___ Source information

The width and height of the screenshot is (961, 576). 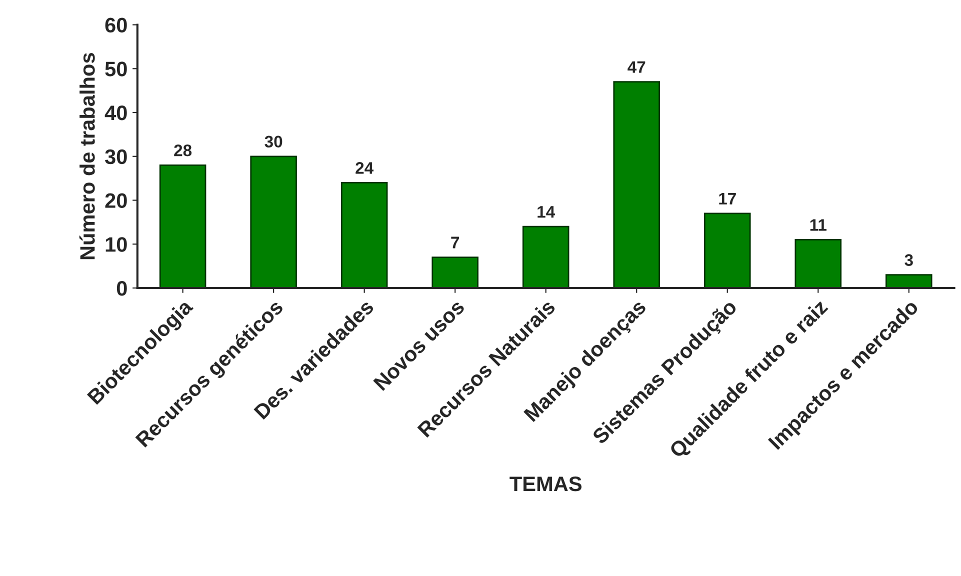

______
___ Source information

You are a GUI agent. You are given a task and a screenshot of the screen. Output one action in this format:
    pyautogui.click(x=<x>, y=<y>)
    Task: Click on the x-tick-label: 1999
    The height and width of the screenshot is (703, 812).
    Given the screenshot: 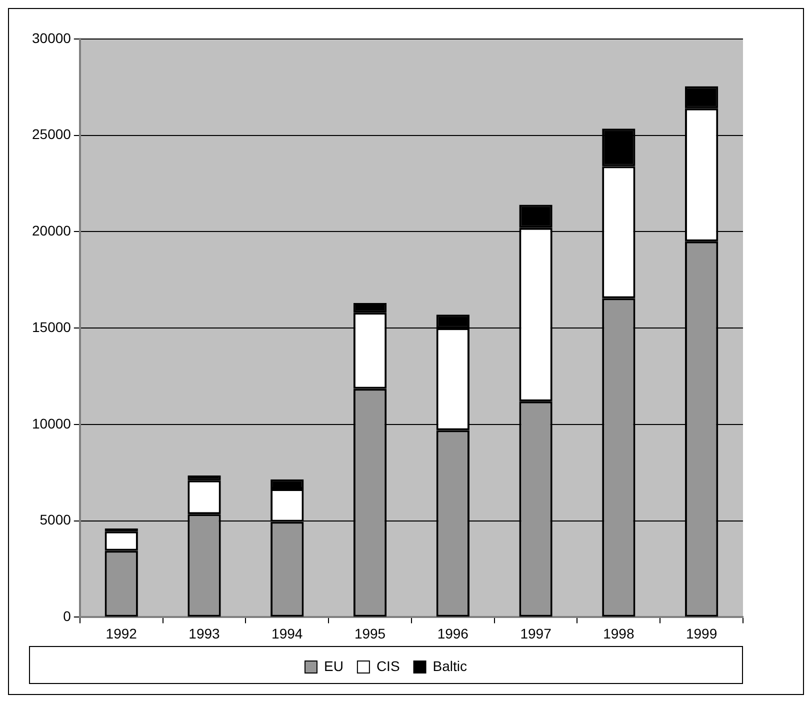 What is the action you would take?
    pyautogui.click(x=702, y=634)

______
___ Source information

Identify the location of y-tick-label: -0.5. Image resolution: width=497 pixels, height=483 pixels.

______

(Aim of the exercise):
Can you retype, word for word, the lines from the one containing "You are a GUI" through the one containing "The height and", including both?

(Solution for this task):
You are a GUI agent. You are given a task and a screenshot of the screen. Output one action in this format:
    pyautogui.click(x=<x>, y=<y>)
    Task: Click on the x-tick-label: 1999
    The height and width of the screenshot is (703, 812).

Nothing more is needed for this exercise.